ETL’s research speaks directly to this challenge through our concern with addressing inequities that are reproduced in technology design, and considering how technologies can become part of the solution by transforming underlying social relations.
Currently, we have two environmental monitoring projects that are exploring this approach. In India we’re working with other UK universities, partner communities and government stakeholders in the flood and landslide areas of the northern state of Uttarakhand, co-developing landslide models that respond to the priorities of marginalised communities in the Joshimath - Rudraprayag - Rishikesh catchment. By integrating modelling technology with community knowledge, this project provides local people with a voice in disaster risk governance arrangements that hitherto have overlooked their knowledge, expertise, priorities and attitudes.

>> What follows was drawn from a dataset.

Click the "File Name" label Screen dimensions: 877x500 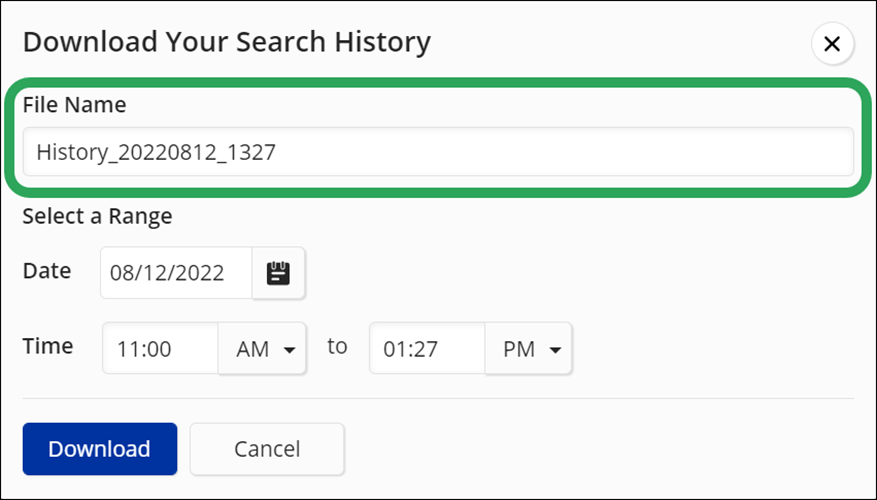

We’re also exploring a similar approach in work with fishing communities along the north east coast of England. Here, economic, environmental and policy changes have buffeted fishers’ livelihoods for decades, straining relationships with key government departments. These tensions have resurfaced following the mass crustation die-off that emerged during October 2021, in which a large number of dead and dying crustaceans washed-up in multiple locations along the coast line, and continued into 2022 and 2023. The DEFRA-led response has been challenged by the North East Fishing Collective, a co-operative of commercial fishing associations, angling societies and stakeholders from along the north-east coast. ETL is now working with the fishers, including members of the collective, to explore how they can become central to a new water monitoring approach that provides a place for their expertise in data production processes, enabling the voice and priorities of local fishing communities to be represented in future policy decisions. The aim is to develop a robust approach to water quality monitoring - which up to now has been absent, despite the international significance of the fishery - but to do so in a way that foregrounds and legitimises the knowledge and livelihoods of local fishing communities.

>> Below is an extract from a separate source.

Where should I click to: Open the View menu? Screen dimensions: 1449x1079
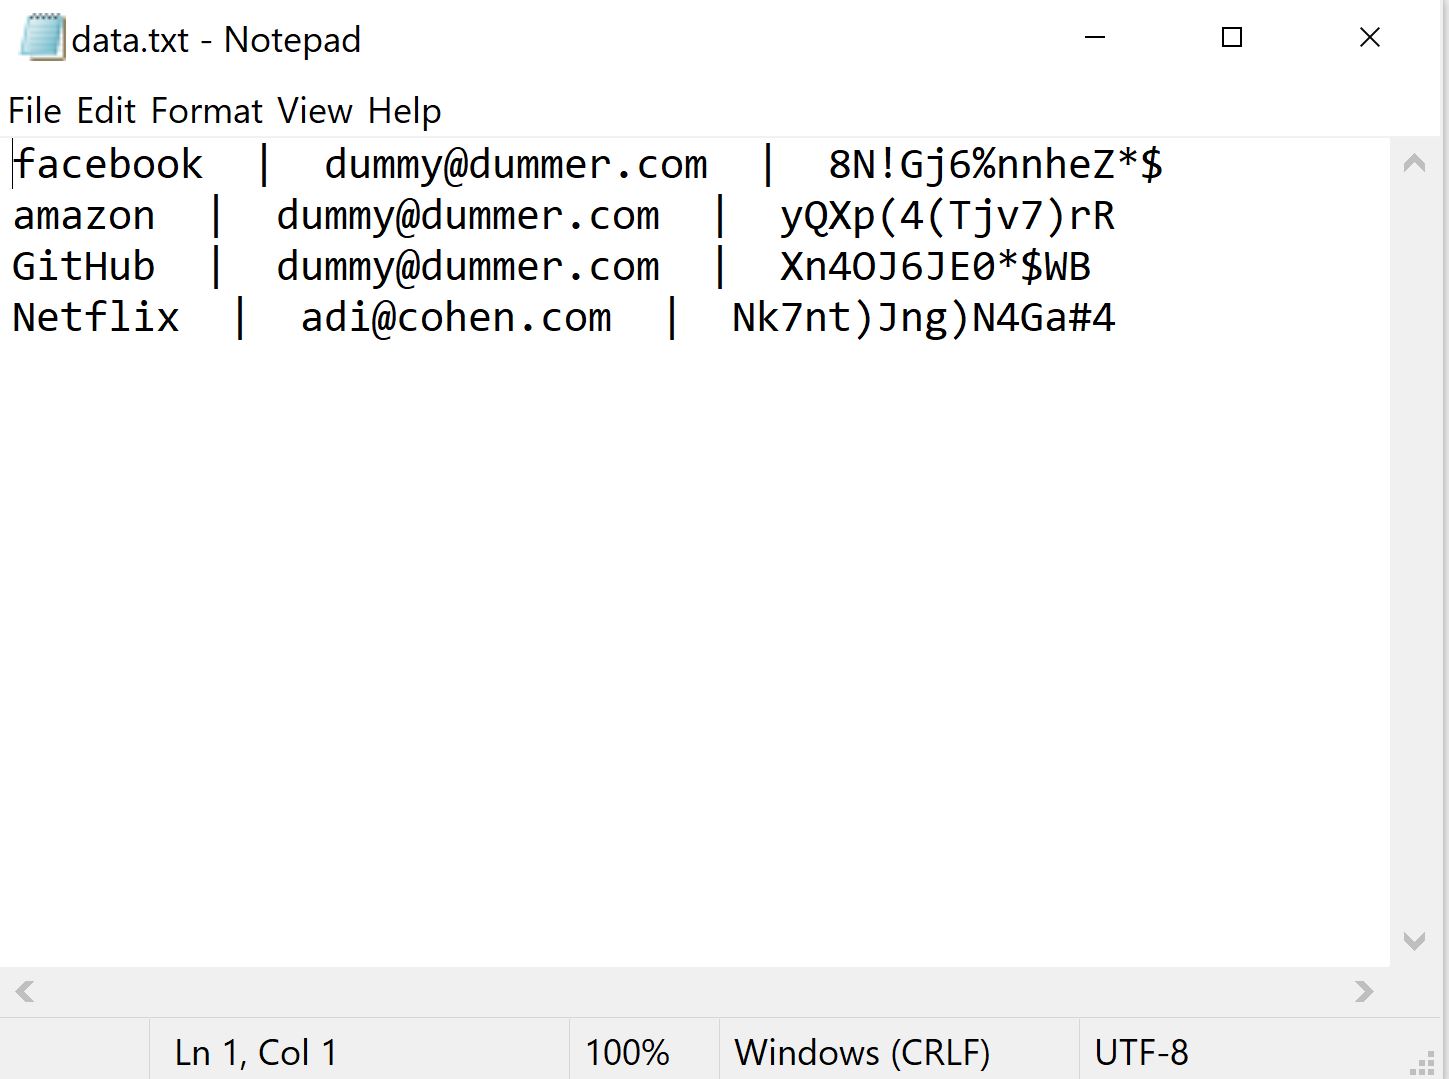(x=314, y=110)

In other projects, ETL environmental research is focused on transforming how engineering challenges are framed and defined, reconfiguring technology development as a socio-technical problem space. For example, waste management in small island settings is a longstanding problem rooted in the complexity of island social, cultural and governance relations that are required to enable infrastructure development. One example of this is on the Isles of Scilly. This is an internationally important habitat for seabirds, but predation of eggs by invasive brown rats is threatening endangered seabird populations. Domestic food waste from the five inhabited islands is an important food source for this rat population. Approaches to manage food waste are thus pivotal to ongoing work of the Isles of Scilly Seabird Recovery Project partnership to eradicate rats and restore seabird populations.

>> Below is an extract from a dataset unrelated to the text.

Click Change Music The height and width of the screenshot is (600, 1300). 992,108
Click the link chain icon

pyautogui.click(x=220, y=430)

The impact of not carrying out local recycling has additional consequences. All residual waste is currently transported from the islands to the mainland for incineration, incurring significant carbon emissions and financial costs. Food waste represents lost nutrients that could support local food production (there is high demand for fertiliser, but financial and carbon costs of importation are high). Finally, food waste presents a risk to public health and wellbeing as collection requires residents to aggregate mixed waste and store in large, difficult to access and frequently damaged sacks on the island quay.
ETL’s work in Scilly is therefore framed by an urgent need to manage waste as a necessary component of protecting and restoring historic biodiversity, while also generating benefits for human wellbeing and environmental sustainability. This is a practical challenge, requiring technical, social and governance changes among multiple island communities with different histories, geographies and cultural norms and values, and each with informal arrangements that manage conflict and cooperation. This is inherently a socio-technical problem, and in the ETL we’re exploring composting waste management solutions - the technical and institutional arrangements that will allow for the adaptation of established digester hardware and novel sensor technology to support waste processing and locally appropriate compost production.
A similar approach has been adopted in work with farming communities, which has explored how the longstanding exclusion of farmers from the process of technology development can be reimagined through farmer-led innovation approaches.